Écrire le terme juste, la phrase courte criante de vérité, dans un style irréprochable : l’exigence de cet ennemi des bavardages, un travers de ses confrères. « La phrase solide, comme construite avec des lettres d’enseigne en plomb découpé », tel est son credo ! Pas de fioritures, pas d’exotisme à la Chateaubriand quand il décrit « ses » paysans. Mondain, Renard est aussi un « terrien », mais décalé, ici et là. S’enfuit-il dans son village « pour en faire le centre du monde », en « Loti cantonal », il observe : « Comme maire, je dois veiller au bon état des chemins ruraux ; comme poète, je préfère les voir mal entretenus ». Et, elle est toujours là, la détestable Mme Lepic de Poil de Carotte, lui aussi toujours dans l’ombre de Renard. « Ma mère ne dit plus : « Mon fils », mais « Monsieur le Maire ». Bientôt, elle me dira vous, comme une mère de curé ». Terrifiante, obsédante, jusque dans un rêve incestueux qu’étonnamment Marinette ne censurera pas.
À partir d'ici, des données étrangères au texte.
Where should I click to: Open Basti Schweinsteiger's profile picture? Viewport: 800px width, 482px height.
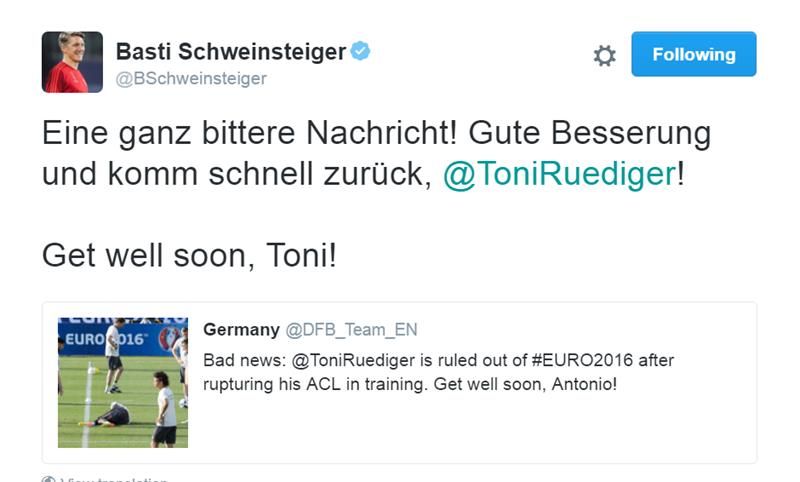tap(72, 62)
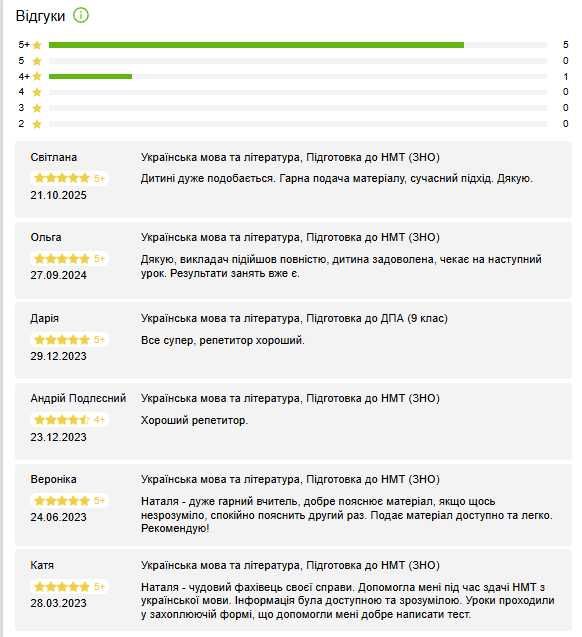Image resolution: width=582 pixels, height=637 pixels.
Task: Click reviewer name Дарія
Action: pyautogui.click(x=45, y=318)
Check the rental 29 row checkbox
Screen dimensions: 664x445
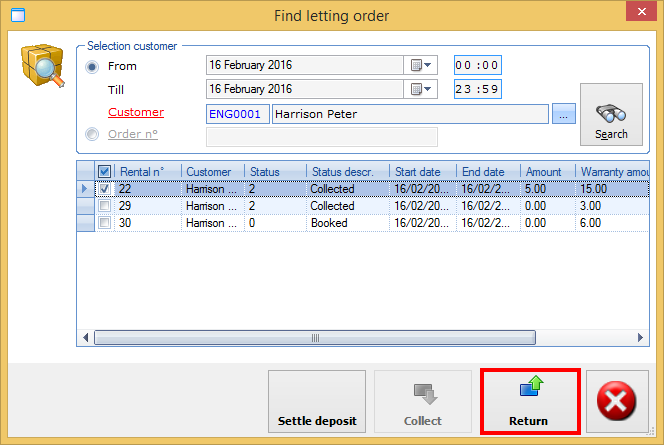point(105,205)
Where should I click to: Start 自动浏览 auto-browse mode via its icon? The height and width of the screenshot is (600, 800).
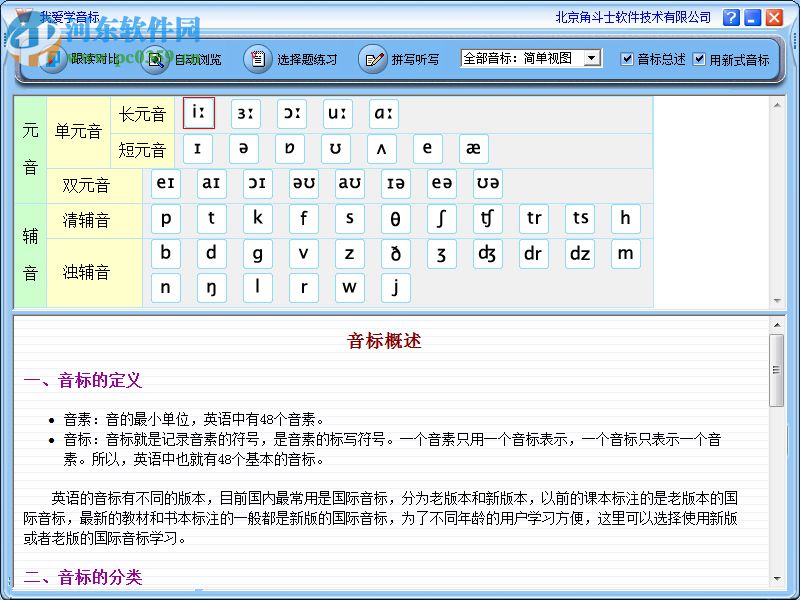tap(155, 59)
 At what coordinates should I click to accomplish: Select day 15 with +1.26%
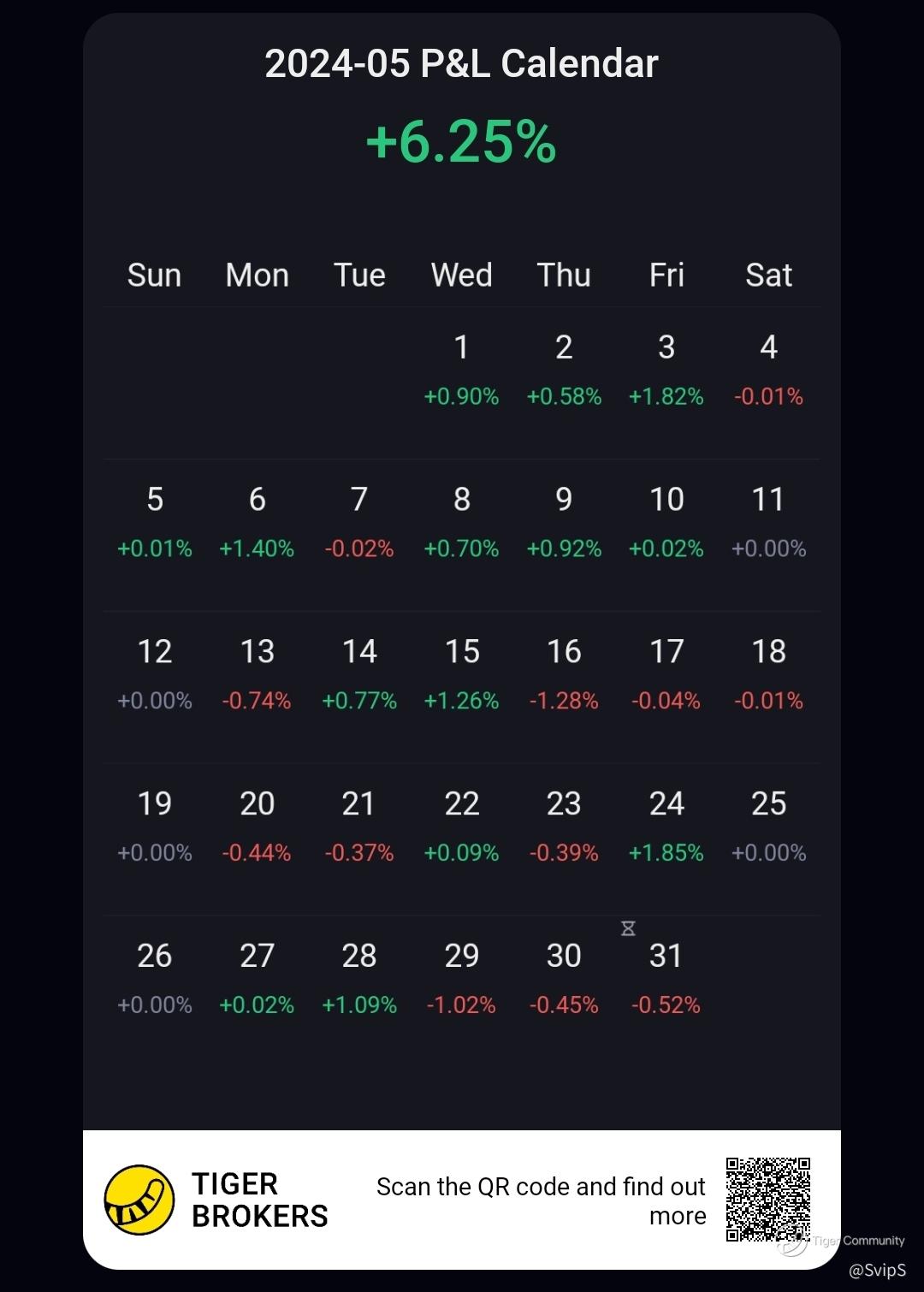point(461,674)
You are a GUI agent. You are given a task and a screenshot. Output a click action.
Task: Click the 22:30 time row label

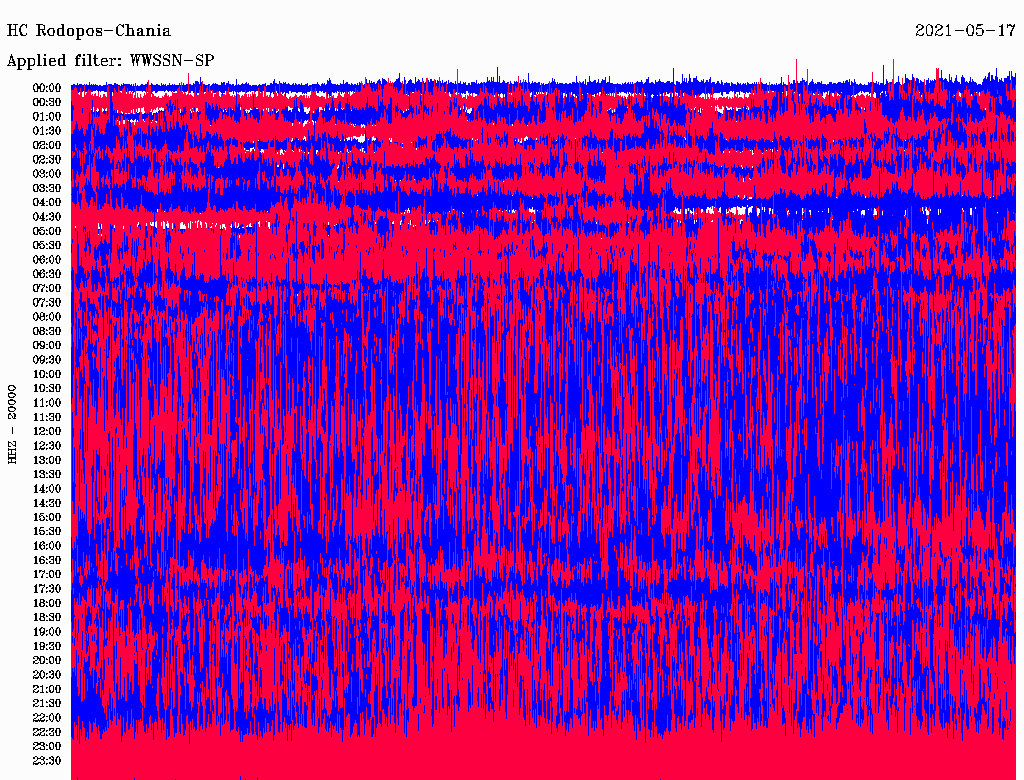[x=47, y=732]
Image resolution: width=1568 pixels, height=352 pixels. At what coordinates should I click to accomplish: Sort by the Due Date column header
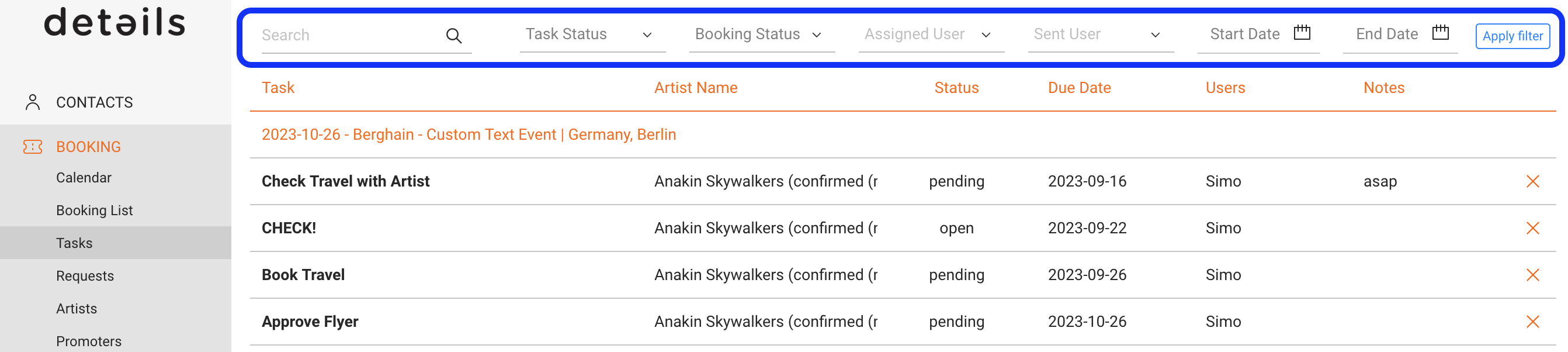click(x=1078, y=88)
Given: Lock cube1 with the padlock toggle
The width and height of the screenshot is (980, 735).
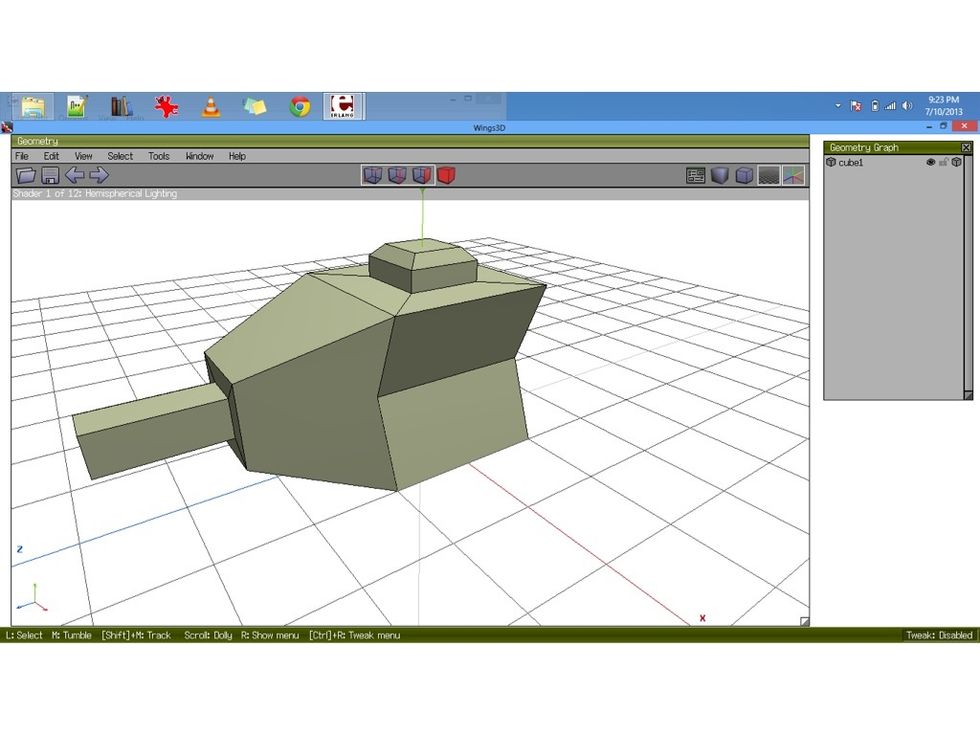Looking at the screenshot, I should (x=944, y=161).
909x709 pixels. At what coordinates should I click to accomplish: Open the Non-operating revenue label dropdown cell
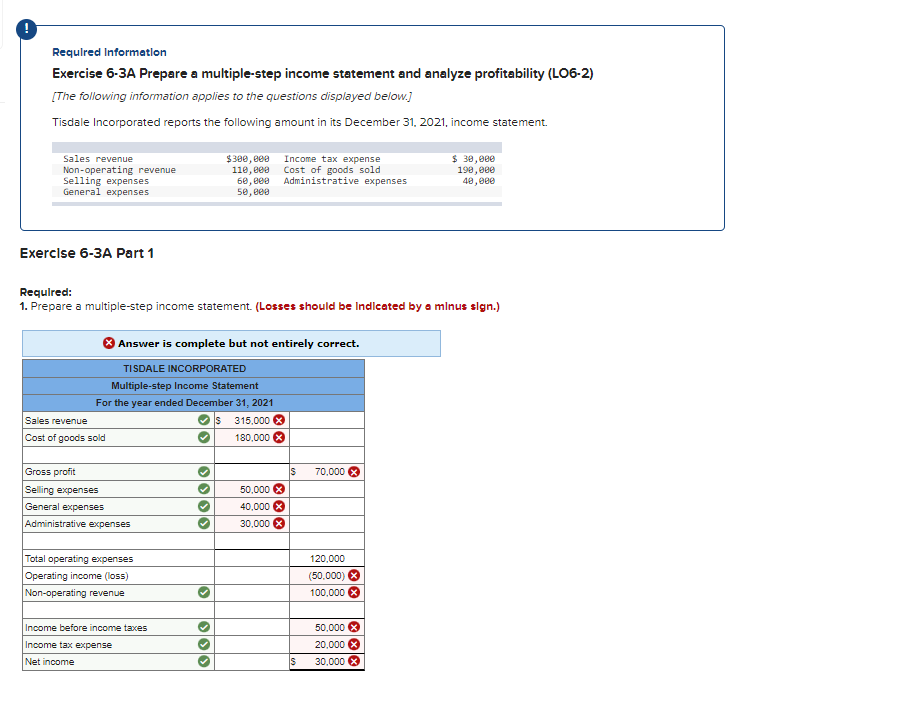74,592
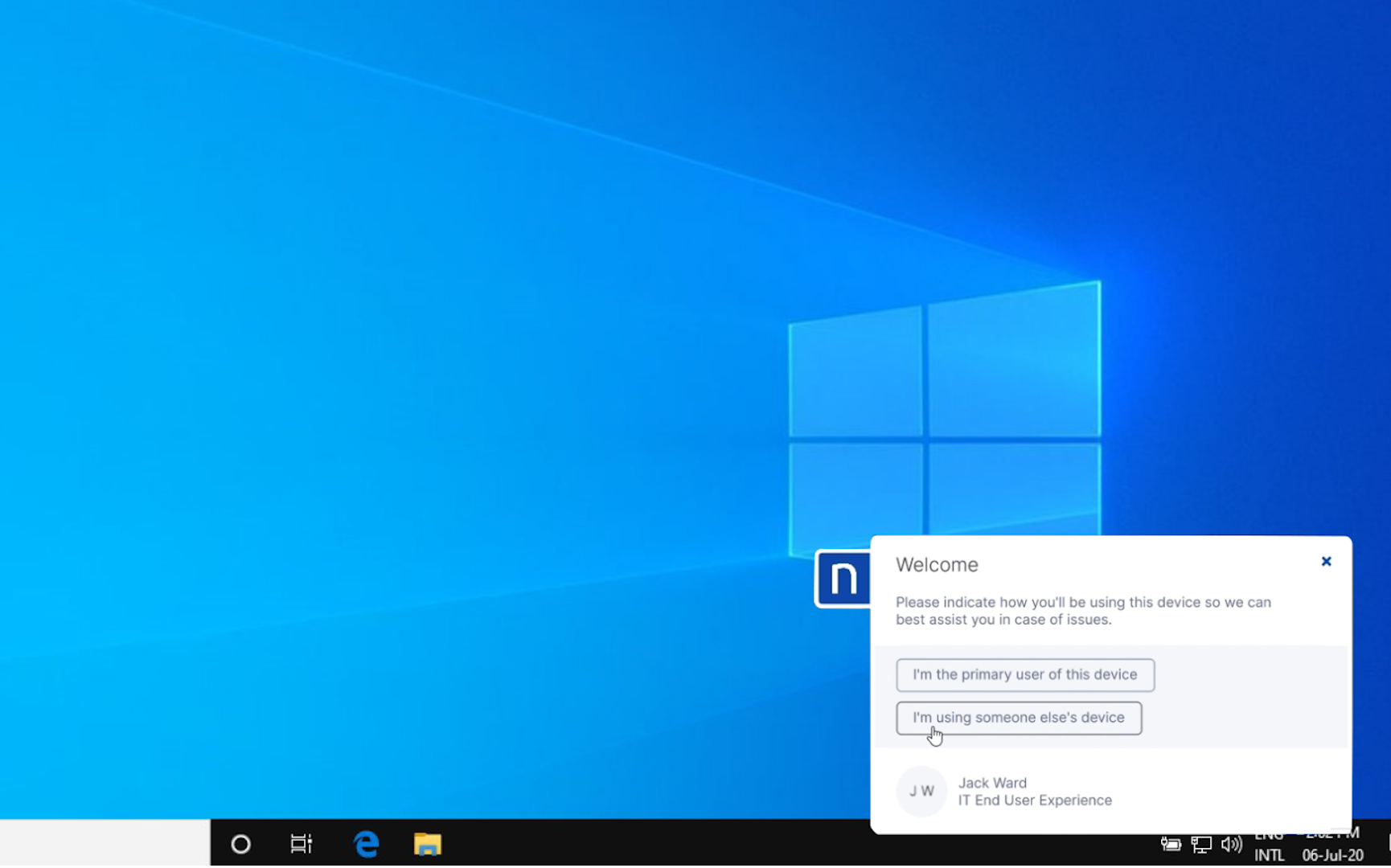The image size is (1391, 868).
Task: Open File Explorer from the taskbar
Action: click(427, 844)
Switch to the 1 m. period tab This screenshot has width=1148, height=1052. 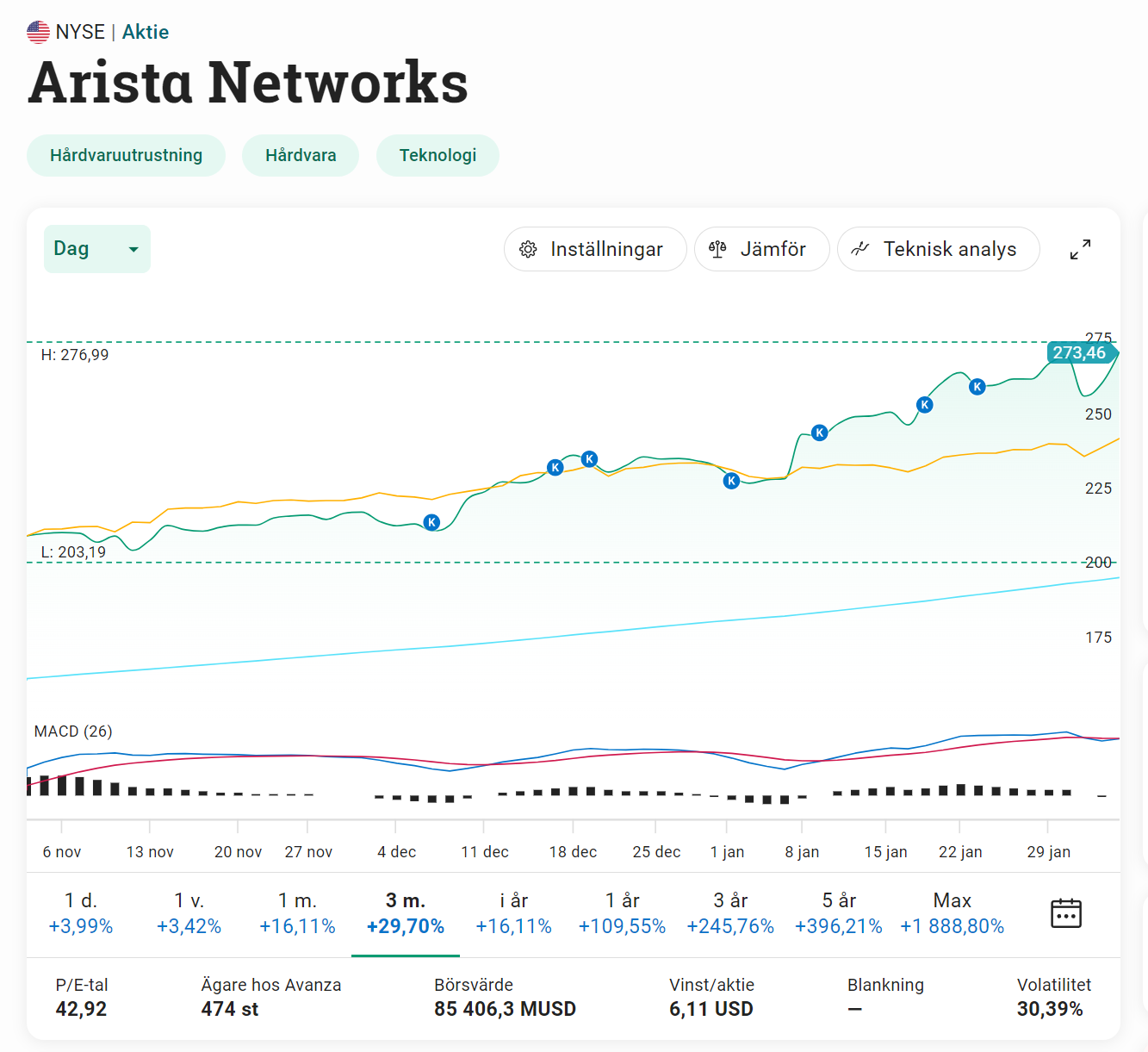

Songe-t-il à s’installer dans le village où le père auquel il s’était identifié s’est suicidé… sa mère s’y noie dans le puits. Ironie du sort, l’écrivain n’a plus qu’un an à vivre. « …quand j’étais Poil de Carotte » sont les derniers mots du Journal, Poil de Carotte né de « la honte de pleurer qui donne l’effronterie de rire ».